Problem requirements →
Rewrite everything from the line containing "Task: Click the green sort arrow in 计划回购金额区间" down to the line containing "Action: (x=239, y=123)", swapping "shield" for "padlock" and leaving all else unchanged.

Word and element location data
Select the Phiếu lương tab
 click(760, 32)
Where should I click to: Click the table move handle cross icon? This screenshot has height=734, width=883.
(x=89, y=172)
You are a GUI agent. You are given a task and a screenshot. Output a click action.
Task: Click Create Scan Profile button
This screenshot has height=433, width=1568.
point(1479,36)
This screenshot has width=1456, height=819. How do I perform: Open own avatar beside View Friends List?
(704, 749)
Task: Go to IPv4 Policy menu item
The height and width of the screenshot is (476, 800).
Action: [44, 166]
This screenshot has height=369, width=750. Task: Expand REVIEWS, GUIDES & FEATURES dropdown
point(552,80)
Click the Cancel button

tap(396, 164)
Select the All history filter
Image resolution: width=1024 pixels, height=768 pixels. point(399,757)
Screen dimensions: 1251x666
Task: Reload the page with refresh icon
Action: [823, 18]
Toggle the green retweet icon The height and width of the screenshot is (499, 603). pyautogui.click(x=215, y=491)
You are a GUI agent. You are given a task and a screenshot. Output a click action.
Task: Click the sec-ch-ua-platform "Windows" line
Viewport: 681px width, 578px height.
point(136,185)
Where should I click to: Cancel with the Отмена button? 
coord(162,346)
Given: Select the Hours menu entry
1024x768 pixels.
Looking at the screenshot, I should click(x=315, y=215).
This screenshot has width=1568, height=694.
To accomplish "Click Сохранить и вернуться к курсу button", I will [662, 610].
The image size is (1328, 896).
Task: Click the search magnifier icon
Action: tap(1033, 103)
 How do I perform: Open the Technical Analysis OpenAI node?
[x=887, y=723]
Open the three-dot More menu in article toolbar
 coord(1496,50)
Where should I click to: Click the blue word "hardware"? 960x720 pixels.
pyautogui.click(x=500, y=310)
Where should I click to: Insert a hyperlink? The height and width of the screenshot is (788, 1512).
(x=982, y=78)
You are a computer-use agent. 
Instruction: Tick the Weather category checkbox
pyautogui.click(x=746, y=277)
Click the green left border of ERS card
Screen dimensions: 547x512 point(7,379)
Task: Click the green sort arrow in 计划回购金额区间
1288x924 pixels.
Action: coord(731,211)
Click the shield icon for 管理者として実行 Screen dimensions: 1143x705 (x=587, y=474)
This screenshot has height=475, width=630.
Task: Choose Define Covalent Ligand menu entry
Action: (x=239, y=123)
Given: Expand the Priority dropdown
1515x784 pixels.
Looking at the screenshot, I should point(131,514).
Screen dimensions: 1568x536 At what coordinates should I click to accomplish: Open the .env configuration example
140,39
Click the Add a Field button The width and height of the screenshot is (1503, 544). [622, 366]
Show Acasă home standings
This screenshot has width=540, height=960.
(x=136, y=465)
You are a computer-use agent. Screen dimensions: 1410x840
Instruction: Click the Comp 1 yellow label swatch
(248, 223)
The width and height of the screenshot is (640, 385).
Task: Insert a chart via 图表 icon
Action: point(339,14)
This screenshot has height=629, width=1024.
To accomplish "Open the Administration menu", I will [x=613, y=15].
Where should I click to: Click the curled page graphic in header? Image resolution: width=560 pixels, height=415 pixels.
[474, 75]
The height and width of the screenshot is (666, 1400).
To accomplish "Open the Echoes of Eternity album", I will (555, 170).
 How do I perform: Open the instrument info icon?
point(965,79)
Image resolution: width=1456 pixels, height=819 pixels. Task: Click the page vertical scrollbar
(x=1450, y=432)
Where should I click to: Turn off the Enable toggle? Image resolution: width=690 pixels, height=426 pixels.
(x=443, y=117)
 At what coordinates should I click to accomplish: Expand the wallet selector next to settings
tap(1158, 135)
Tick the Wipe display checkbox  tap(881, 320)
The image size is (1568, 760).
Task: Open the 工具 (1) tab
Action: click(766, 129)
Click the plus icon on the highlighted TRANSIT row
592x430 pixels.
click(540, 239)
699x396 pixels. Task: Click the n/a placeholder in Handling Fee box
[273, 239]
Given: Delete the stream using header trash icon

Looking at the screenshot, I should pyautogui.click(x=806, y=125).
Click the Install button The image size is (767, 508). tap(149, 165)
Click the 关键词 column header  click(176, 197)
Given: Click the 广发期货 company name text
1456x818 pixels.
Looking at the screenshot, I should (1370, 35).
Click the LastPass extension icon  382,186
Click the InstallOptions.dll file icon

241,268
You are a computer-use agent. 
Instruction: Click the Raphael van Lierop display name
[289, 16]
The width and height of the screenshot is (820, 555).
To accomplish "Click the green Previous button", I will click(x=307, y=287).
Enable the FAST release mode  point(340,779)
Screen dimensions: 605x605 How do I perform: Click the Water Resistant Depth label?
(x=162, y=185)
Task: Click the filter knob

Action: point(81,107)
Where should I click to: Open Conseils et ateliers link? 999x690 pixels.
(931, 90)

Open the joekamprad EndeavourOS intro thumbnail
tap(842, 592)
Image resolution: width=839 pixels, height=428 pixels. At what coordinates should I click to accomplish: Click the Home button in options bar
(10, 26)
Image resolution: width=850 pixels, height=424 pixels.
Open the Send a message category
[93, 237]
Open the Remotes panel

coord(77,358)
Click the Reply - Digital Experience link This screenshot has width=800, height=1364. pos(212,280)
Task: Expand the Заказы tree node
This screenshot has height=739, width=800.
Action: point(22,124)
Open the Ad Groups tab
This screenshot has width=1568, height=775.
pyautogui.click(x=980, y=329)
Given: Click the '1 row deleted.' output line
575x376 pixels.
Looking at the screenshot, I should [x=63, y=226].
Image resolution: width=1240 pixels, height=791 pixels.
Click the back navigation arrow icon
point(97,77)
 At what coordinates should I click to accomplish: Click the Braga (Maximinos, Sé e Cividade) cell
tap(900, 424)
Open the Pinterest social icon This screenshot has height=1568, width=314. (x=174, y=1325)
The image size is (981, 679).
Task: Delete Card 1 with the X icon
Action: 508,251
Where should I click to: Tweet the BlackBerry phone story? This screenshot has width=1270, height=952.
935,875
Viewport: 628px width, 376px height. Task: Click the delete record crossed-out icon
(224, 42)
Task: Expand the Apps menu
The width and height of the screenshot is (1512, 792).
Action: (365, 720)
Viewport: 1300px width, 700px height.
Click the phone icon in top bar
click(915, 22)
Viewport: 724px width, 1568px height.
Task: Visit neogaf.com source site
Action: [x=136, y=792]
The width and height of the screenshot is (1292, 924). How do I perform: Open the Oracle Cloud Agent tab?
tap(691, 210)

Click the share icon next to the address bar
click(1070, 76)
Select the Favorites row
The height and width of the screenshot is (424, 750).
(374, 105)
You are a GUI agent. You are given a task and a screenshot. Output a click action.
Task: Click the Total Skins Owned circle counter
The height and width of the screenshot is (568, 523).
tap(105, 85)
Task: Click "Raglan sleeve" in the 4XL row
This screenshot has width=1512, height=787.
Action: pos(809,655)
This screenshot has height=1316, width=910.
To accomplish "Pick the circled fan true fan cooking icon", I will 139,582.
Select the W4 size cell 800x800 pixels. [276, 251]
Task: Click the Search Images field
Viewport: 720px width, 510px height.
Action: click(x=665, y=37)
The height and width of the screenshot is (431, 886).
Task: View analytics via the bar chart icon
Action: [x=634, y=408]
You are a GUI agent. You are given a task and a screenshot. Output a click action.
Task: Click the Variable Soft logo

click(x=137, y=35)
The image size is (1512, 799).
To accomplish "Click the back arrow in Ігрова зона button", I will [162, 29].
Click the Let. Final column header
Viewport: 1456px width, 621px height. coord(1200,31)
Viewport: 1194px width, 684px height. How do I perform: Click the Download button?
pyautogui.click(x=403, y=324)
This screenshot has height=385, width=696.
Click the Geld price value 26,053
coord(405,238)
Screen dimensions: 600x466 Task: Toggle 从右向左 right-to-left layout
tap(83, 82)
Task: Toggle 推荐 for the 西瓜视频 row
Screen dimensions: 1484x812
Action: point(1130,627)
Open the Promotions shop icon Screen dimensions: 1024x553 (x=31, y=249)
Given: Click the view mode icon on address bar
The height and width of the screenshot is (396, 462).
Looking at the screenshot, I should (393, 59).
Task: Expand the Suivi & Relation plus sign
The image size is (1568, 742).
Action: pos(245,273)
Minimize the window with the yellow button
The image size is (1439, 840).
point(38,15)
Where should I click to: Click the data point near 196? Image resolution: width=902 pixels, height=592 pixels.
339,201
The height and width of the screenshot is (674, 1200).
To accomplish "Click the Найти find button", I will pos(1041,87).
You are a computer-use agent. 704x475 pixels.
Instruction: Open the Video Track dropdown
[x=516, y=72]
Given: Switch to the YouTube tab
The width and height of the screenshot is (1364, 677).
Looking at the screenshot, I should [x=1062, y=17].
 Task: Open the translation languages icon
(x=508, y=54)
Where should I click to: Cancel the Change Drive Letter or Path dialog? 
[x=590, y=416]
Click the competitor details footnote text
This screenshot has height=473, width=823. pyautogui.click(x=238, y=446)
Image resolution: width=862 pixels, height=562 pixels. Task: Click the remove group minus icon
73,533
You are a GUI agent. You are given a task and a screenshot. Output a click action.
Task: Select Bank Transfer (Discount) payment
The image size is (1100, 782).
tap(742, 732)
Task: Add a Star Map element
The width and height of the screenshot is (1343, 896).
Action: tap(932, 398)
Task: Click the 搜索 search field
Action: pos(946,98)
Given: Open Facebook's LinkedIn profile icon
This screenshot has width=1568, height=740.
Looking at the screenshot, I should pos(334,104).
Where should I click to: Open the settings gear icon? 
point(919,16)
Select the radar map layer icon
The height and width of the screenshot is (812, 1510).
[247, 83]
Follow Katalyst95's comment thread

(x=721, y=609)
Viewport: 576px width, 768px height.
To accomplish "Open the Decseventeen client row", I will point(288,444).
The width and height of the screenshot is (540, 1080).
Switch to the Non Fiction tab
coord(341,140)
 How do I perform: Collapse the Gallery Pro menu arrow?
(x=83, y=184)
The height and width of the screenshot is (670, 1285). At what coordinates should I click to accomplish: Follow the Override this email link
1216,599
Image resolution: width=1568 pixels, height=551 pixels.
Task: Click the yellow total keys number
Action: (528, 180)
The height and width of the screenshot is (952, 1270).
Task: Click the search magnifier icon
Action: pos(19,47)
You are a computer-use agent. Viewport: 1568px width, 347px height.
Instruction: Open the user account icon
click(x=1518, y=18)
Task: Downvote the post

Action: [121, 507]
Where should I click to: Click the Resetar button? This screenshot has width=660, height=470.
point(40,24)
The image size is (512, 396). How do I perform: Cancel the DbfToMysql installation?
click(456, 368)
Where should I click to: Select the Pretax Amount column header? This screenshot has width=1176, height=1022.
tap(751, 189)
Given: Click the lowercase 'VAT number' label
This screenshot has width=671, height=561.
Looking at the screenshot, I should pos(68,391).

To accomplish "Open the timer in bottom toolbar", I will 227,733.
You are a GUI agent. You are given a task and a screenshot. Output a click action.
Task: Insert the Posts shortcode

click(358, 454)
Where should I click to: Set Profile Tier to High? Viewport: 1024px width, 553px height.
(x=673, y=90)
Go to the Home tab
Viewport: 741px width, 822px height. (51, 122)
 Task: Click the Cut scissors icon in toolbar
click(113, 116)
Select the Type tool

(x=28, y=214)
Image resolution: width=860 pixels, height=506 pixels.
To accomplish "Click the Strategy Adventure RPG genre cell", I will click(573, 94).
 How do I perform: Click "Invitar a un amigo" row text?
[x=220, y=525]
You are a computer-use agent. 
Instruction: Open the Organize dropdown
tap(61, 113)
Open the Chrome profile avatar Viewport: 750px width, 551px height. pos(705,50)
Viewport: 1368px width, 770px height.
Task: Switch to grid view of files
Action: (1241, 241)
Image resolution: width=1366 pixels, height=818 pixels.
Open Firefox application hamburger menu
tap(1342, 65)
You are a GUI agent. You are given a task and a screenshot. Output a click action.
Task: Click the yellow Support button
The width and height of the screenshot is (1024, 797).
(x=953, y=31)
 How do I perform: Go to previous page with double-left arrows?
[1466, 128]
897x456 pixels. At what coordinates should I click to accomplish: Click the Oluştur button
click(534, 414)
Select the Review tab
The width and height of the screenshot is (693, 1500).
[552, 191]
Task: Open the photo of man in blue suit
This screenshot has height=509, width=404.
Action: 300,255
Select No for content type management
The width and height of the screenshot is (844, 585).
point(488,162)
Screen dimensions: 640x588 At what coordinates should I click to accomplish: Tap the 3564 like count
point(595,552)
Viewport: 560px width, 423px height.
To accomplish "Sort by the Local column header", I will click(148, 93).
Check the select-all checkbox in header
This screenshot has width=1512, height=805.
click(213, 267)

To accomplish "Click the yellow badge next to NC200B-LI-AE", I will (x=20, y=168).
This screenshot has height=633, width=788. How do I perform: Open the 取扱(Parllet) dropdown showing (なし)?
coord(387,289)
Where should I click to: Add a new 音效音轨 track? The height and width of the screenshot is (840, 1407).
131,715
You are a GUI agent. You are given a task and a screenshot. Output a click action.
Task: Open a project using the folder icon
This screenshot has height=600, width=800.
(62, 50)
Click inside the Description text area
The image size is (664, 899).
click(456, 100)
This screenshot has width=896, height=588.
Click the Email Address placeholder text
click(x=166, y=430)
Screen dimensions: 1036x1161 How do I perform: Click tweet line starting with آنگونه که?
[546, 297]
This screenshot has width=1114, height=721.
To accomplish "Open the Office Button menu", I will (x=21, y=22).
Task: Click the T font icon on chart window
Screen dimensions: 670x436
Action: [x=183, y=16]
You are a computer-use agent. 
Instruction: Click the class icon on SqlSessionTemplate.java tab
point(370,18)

Exercise answer →
Task: Click the green sort arrow in 计划回购金额区间
1288x924 pixels.
Action: coord(731,211)
Click the padlock icon for 管理者として実行 Screen dimensions: 1143x705 (x=587, y=474)
This screenshot has height=475, width=630.
Task: Choose Define Covalent Ligand menu entry
Action: (x=239, y=123)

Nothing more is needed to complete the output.